* **YOUR OBJECTIVE**
Report every line in the records below that holds the word "computer".

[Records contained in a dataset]
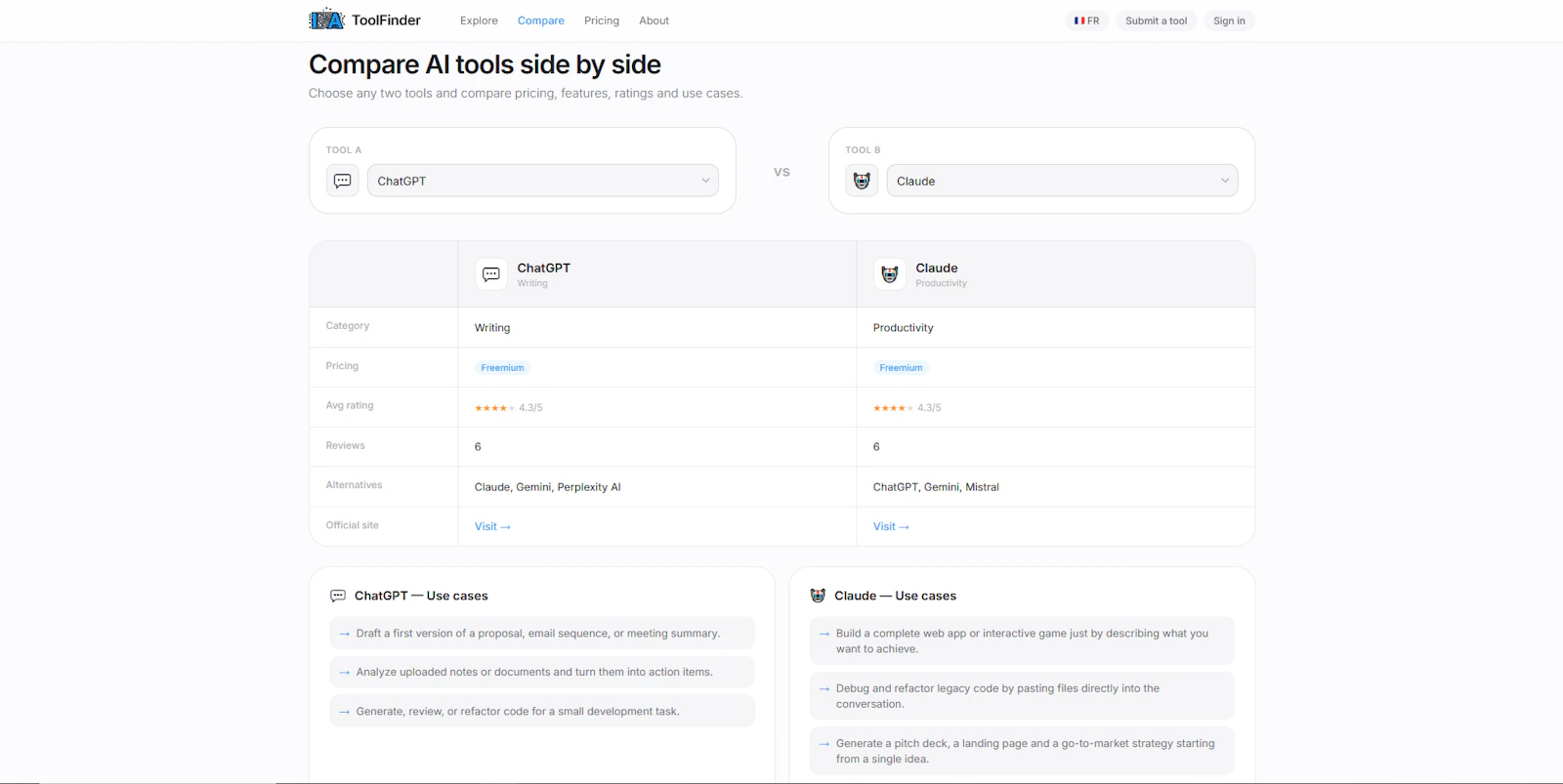Expand Tool B selector using chevron arrow
Viewport: 1563px width, 784px height.
tap(1225, 181)
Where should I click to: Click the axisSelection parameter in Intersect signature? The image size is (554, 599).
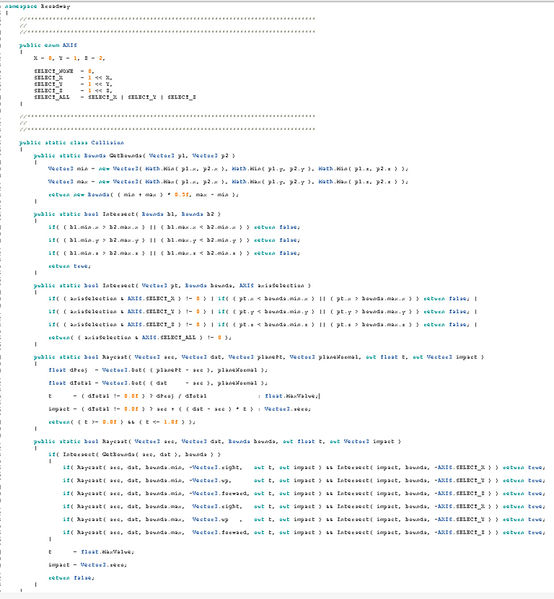pos(281,285)
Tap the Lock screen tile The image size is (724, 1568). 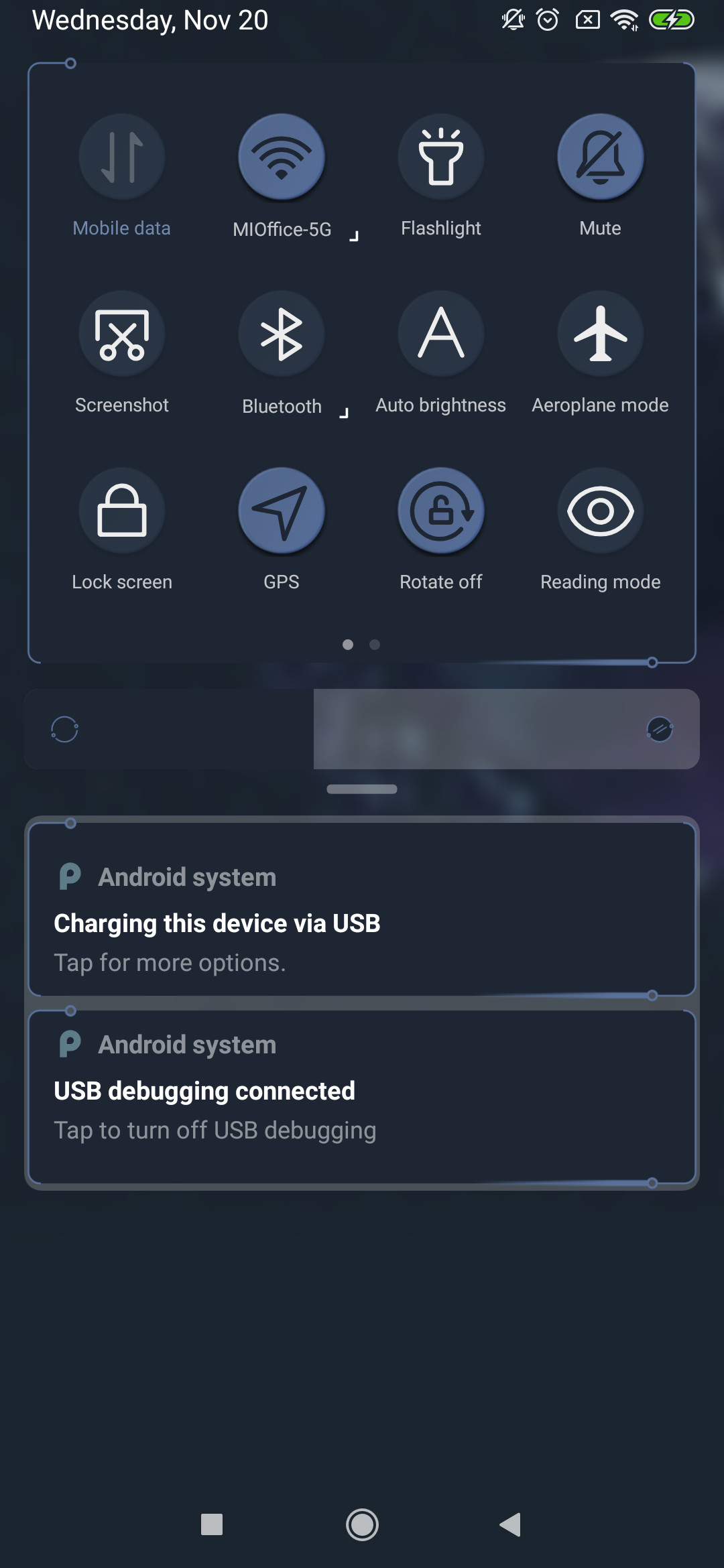122,511
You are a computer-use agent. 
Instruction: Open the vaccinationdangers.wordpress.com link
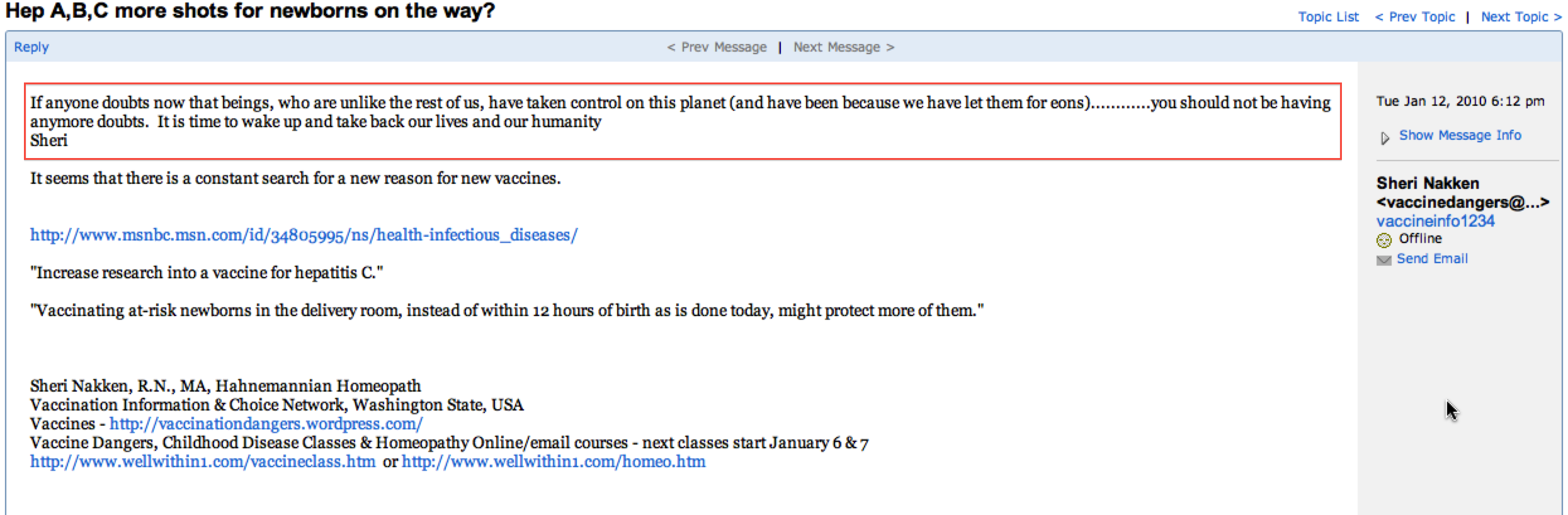coord(266,424)
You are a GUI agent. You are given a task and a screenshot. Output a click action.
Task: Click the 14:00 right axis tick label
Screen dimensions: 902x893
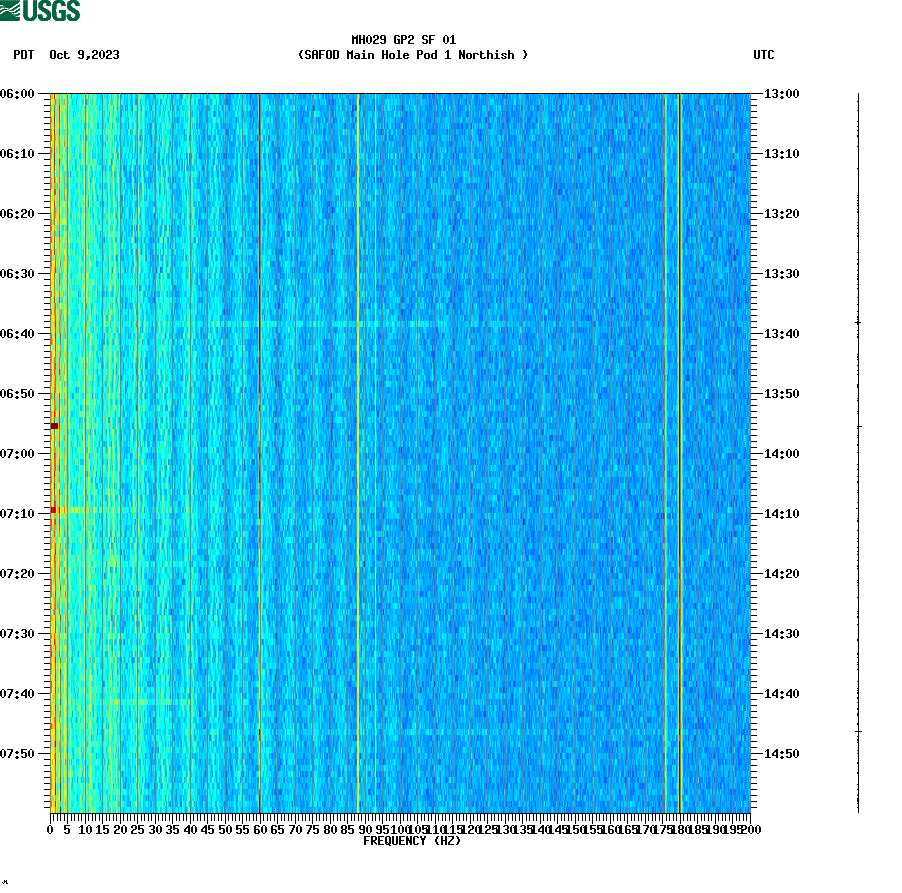781,453
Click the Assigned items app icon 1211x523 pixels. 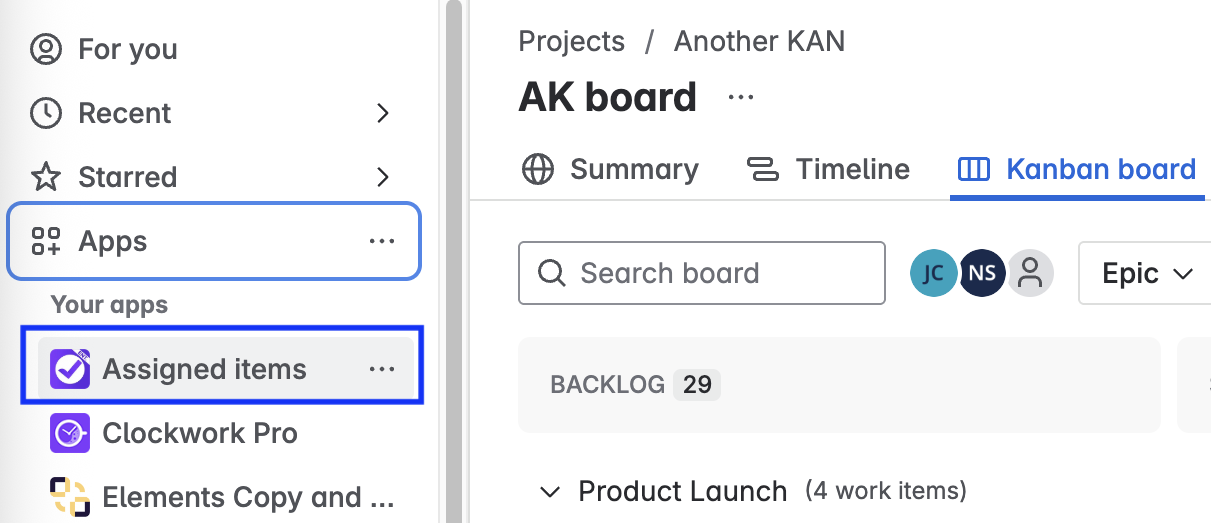(70, 369)
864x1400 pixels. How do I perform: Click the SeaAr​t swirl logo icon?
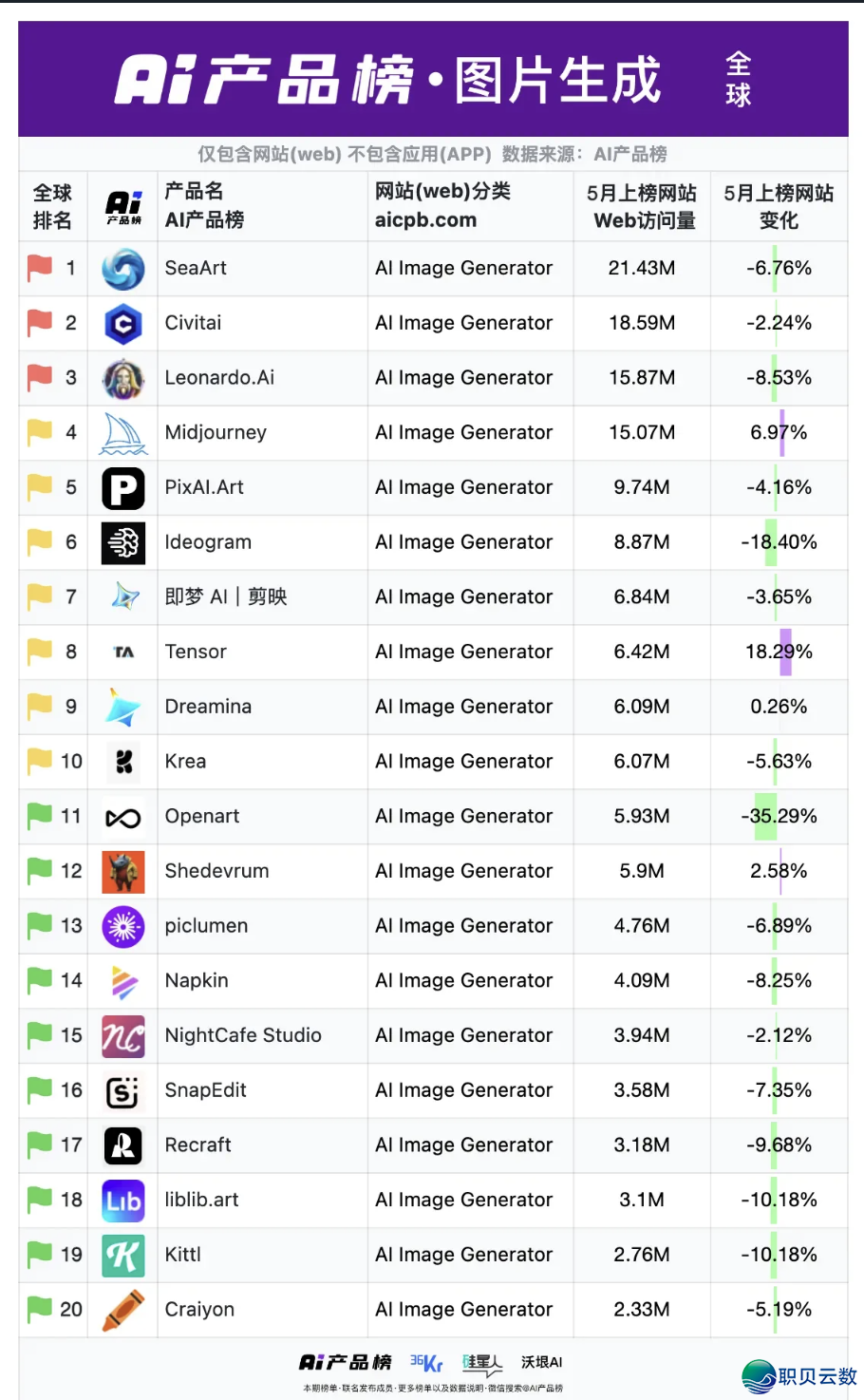pos(123,269)
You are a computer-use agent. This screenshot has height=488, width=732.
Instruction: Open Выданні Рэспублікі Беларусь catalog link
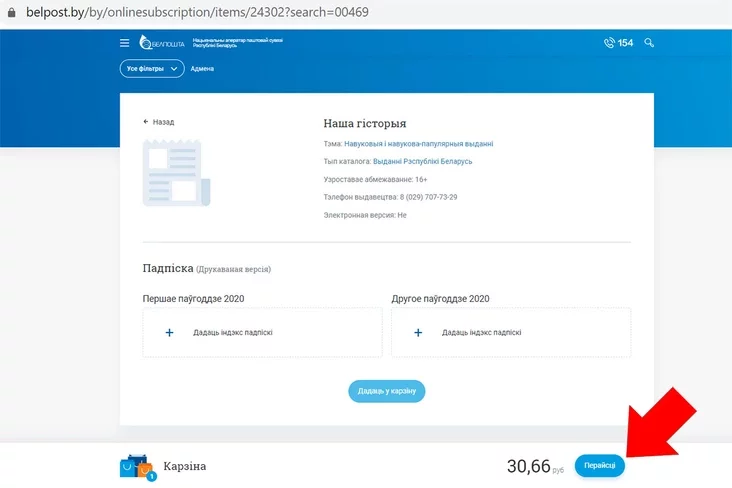pos(422,161)

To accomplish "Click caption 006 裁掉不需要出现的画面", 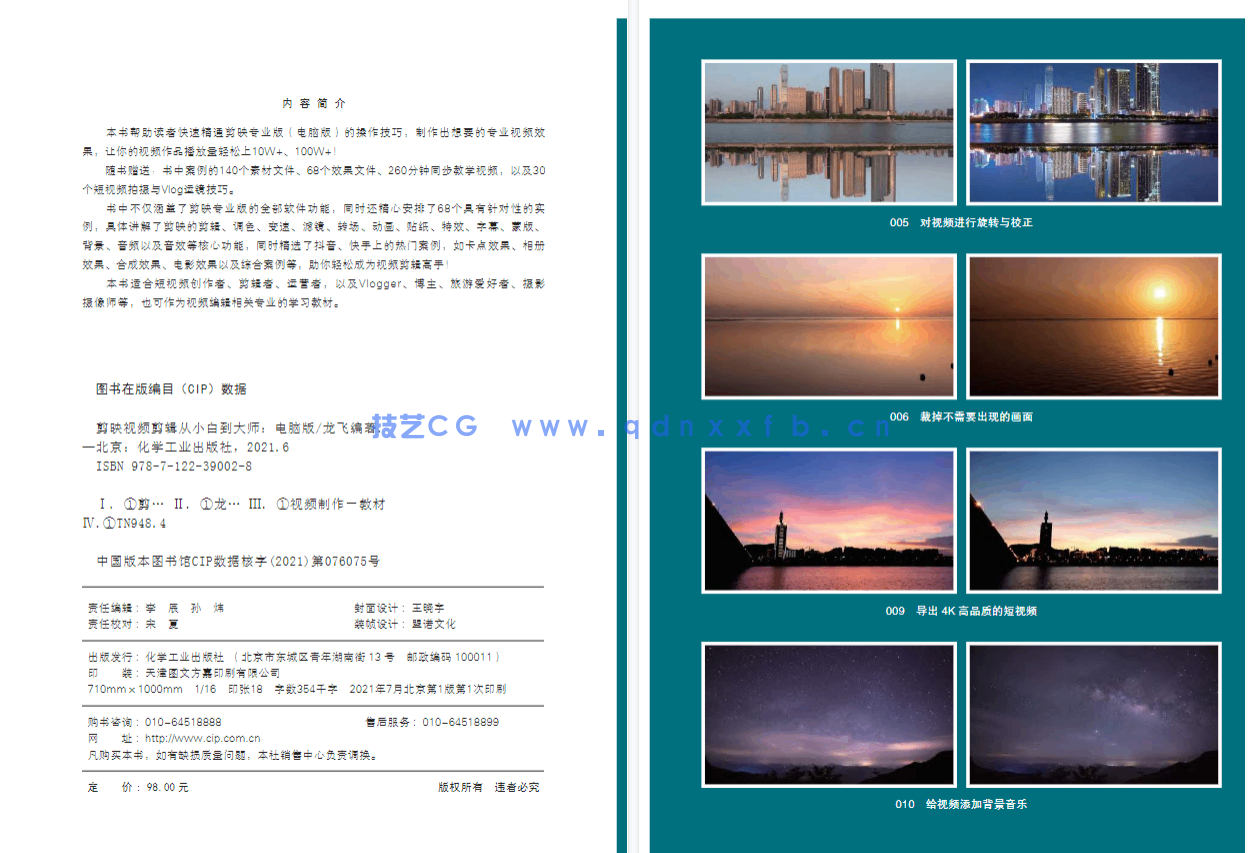I will tap(960, 417).
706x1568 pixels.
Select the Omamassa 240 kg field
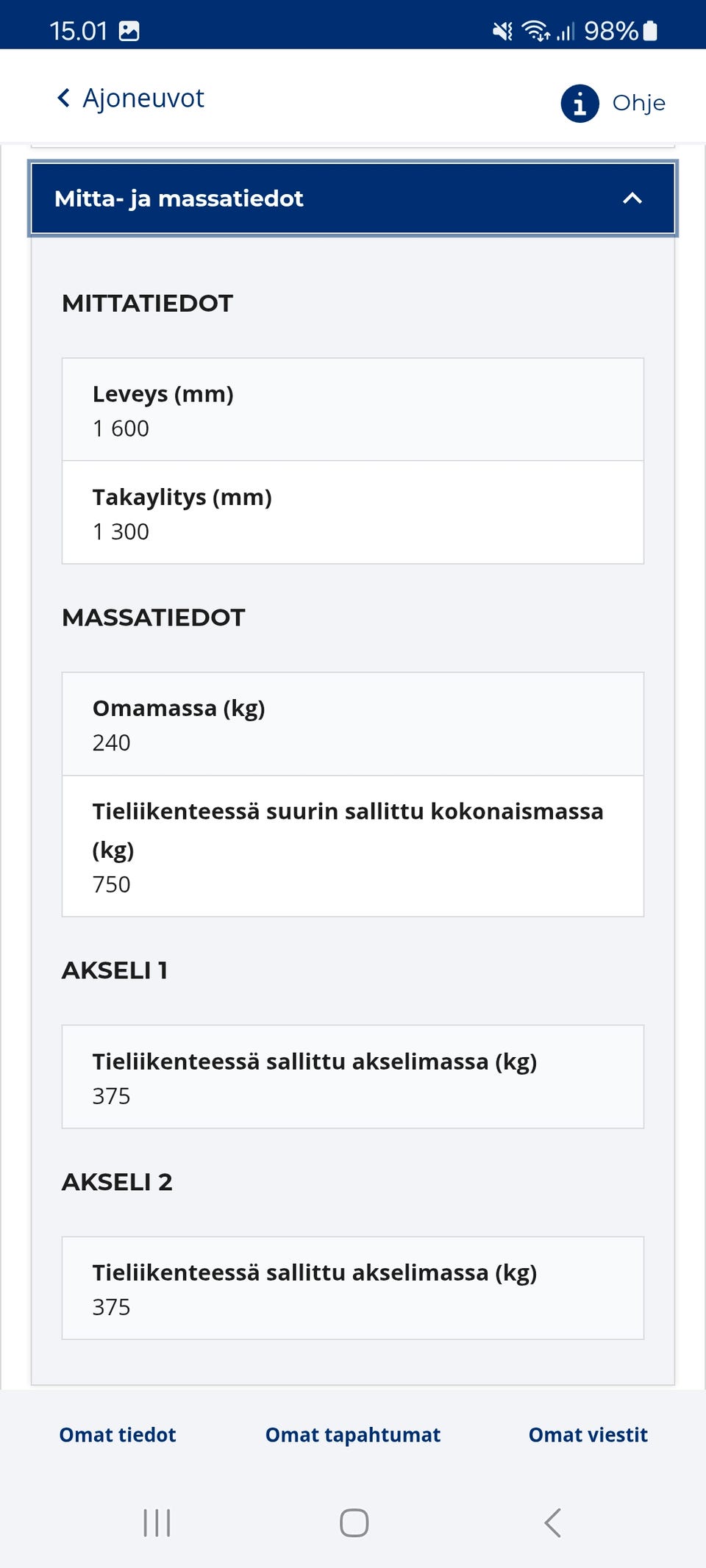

* **THE COMPLETED TASK**
You are a computer-use agent. 
You are a computer-use agent. This screenshot has height=488, width=732.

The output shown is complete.